Değirmen. Сабахаттин Али
Чтение книги онлайн.
Читать онлайн книгу Değirmen - Сабахаттин Али страница 5
Ve diğer bir şehirde, gür beyaz kaşlı, damarlı elli meşhur biyoloji âlimleri genç şaire karıncaların öğleden sonraki yaşayışları hakkında yeni nazariye ve tahminleri ihtiva eden yirmi muazzam ciltlik kitaplarını hediye ettiler.
Ve çalımsız bir evde, şatafatsız bir masanın başında toplanan beyaz ve nazik elli, ince yüzlü, parlak ve uzun saçlı, sihirli sözlü şairler, -muhayyilenin genişlemesine pek ziyade yardım eden- bir kâğıt oyunuyla meşgul olurlarken şiirden, sanattan ve bilhassa estetikten bahsettiler.
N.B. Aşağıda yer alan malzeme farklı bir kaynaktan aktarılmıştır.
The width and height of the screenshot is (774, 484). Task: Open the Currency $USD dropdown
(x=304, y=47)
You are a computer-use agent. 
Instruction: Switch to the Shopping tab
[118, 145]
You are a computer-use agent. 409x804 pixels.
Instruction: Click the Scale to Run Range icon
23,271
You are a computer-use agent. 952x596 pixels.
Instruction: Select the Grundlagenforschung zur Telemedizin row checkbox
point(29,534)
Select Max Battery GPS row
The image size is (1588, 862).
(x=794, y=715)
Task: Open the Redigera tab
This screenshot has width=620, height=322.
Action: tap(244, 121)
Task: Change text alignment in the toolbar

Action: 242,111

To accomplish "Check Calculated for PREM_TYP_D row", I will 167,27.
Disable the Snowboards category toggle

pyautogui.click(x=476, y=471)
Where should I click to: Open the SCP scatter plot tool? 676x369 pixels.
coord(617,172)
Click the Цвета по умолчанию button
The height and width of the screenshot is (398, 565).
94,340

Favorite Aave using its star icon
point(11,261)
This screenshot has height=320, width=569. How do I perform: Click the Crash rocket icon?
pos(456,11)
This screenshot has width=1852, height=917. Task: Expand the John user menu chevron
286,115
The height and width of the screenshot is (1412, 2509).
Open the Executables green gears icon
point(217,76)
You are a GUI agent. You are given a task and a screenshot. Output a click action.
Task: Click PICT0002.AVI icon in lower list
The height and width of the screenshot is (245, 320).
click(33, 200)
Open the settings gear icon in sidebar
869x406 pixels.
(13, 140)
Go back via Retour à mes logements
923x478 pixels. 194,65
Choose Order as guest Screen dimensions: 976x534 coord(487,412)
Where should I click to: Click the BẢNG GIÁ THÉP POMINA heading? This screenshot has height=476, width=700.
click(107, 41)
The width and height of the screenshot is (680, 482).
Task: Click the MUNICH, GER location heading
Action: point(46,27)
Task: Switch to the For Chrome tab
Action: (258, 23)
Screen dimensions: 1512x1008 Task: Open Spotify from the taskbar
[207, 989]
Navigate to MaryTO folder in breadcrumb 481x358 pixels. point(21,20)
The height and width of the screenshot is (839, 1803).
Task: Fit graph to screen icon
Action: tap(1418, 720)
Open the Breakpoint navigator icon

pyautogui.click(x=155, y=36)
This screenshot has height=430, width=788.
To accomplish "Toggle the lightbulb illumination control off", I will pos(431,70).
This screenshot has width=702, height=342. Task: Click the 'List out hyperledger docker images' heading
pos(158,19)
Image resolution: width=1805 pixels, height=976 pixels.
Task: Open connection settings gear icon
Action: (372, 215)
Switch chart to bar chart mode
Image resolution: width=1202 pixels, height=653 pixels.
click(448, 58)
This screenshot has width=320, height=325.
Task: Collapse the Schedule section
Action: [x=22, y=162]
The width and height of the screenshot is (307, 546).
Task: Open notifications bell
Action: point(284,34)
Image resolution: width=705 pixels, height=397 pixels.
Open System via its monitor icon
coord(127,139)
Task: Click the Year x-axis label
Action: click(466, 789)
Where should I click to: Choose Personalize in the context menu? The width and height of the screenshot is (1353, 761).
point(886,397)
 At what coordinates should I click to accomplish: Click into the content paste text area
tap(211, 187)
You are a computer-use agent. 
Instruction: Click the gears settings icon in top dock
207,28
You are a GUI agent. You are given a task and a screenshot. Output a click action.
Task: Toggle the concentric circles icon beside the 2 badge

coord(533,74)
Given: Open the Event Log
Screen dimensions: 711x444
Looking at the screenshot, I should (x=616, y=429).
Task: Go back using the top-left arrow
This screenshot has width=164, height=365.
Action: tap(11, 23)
Ve ona daha fazla alaka göstermek isteyerek önlerindeki küçük para kümesini bitiriveren bu kâmil ölmezlerden bazıları, eve hülyalı bir loşluk veren sönük kandilin ışığında, derin ve binbir renkli şiirlerini okudular.
Ve keskin kokulu portakal bahçelerinde, erguvan renkli güller arasında, ay ışığının renklerini aksettiren firuze yüzükler, opal taşından küpelerle dolaşan ve küçük bir kuşa benzeyen başlarını şairin ipek harmanisinin arasına saklayan sevgilileri veya büyük bir gece şenliğine Lahor şalından sarıkları, zebercet saplı asalarıyla, gümüş bilezikli zenci köleler arasında gelen ve Firdevsî’yi imrendirecek ilahi cenk kasidelerini gülümseyerek dinleyen uzun bıyıklı, heybetli sultanları onun taze muhayyilesinde yaşattılar.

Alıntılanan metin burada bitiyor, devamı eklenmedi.